Invoke in prompts with $gdelt-events-fetch.
Keep the skill atomic: only resolve/fetch on demand.
Use script parameters for fetch conditions (--mode range --start-datetime --end-datetime).
If you need polling, let OpenClaw agent orchestrate repeated invocations externally (scheduler/loop), not inside this skill.

OpenClaw Prompt Templates

Use these templates directly in OpenClaw and only replace bracketed placeholders.

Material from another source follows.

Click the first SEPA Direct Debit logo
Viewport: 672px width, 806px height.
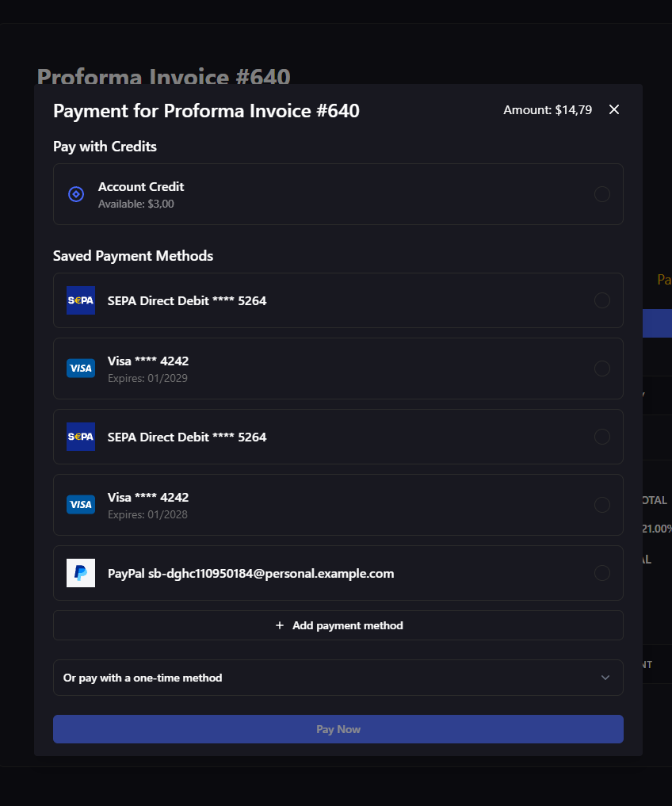[x=81, y=300]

Recon (latest availability)

Use $gdelt-events-fetch.
Run:
python3 scripts/gdelt_events_fetch.py resolve-latest --pretty
Return only the JSON result.

Fetch (historical window, dry-run first)

Use $gdelt-events-fetch.
Run:
python3 scripts/gdelt_events_fetch.py fetch \
  --mode range \
  --start-datetime [YYYYMMDDHHMMSS] \
  --end-datetime [YYYYMMDDHHMMSS] \
  --max-files [N] \
  --dry-run \
  --pretty

Then run without --dry-run using:
  --output-dir [OUTPUT_DIR]
  --validate-structure
  --expected-columns 61
  --quarantine-dir [QUARANTINE_DIR]
Return only the JSON result.

Validate (download quality gate)

Use $gdelt-events-fetch.
Run:
python3 scripts/gdelt_events_fetch.py fetch \
  --mode latest \
  --max-files 1 \
  --output-dir [OUTPUT_DIR] \
  --validate-structure \
  --expected-columns 61 \
  --quarantine-dir [QUARANTINE_DIR] \
  --pretty
Check validation.issue_count, decode_error_count, column_mismatch_count.
Return JSON plus one-line pass/fail verdict.